Task prompt:
Rewrite everything in the listing from the line containing "Click the magnifying glass fit-window icon" down to the end, changing "angled lever" to "bent lever" and keeping all else the same.

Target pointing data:
---

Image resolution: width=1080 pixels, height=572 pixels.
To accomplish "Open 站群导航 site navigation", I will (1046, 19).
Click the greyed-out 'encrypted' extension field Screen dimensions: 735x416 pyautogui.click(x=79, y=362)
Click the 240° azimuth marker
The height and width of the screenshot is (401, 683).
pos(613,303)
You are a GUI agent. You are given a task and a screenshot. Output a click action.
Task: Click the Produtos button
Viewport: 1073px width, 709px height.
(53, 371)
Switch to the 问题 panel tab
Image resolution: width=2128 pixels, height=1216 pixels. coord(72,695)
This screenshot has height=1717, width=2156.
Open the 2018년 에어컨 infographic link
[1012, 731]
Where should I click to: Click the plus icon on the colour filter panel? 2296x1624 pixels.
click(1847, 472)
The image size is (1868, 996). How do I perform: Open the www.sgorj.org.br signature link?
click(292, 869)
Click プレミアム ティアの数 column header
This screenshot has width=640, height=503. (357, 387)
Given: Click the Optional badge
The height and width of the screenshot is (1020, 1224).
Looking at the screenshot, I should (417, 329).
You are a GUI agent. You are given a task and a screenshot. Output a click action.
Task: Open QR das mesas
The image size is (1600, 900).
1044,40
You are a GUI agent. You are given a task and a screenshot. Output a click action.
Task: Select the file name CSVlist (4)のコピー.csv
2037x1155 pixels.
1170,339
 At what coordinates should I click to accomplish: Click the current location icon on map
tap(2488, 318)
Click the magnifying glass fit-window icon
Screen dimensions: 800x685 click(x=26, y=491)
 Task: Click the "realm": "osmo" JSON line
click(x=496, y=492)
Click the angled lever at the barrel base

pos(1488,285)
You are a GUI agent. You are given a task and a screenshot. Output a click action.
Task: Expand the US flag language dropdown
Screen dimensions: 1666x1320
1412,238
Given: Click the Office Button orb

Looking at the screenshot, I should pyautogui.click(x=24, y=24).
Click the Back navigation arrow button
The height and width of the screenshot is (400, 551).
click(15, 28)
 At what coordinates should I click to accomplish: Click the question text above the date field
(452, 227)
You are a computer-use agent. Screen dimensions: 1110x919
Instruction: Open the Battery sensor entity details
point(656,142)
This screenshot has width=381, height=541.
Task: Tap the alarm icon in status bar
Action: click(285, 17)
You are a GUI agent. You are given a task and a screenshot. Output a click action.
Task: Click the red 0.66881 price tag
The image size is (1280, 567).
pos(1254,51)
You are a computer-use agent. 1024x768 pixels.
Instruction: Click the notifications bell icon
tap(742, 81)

---

Answer to the task:
Click the magnifying glass fit-window icon
Screen dimensions: 800x685 click(x=26, y=491)
 Task: Click the "realm": "osmo" JSON line
click(x=496, y=492)
Click the bent lever at the barrel base

pos(1488,285)
You are a GUI agent. You are given a task and a screenshot. Output a click action.
Task: Expand the US flag language dropdown
Screen dimensions: 1666x1320
1412,238
Given: Click the Office Button orb

Looking at the screenshot, I should pyautogui.click(x=24, y=24).
Click the Back navigation arrow button
The height and width of the screenshot is (400, 551).
click(15, 28)
 At what coordinates should I click to accomplish: Click the question text above the date field
(452, 227)
You are a computer-use agent. Screen dimensions: 1110x919
Instruction: Open the Battery sensor entity details
point(656,142)
This screenshot has width=381, height=541.
Task: Tap the alarm icon in status bar
Action: click(285, 17)
You are a GUI agent. You are given a task and a screenshot. Output a click action.
Task: Click the red 0.66881 price tag
The image size is (1280, 567).
pos(1254,51)
You are a computer-use agent. 1024x768 pixels.
Instruction: Click the notifications bell icon
tap(742, 81)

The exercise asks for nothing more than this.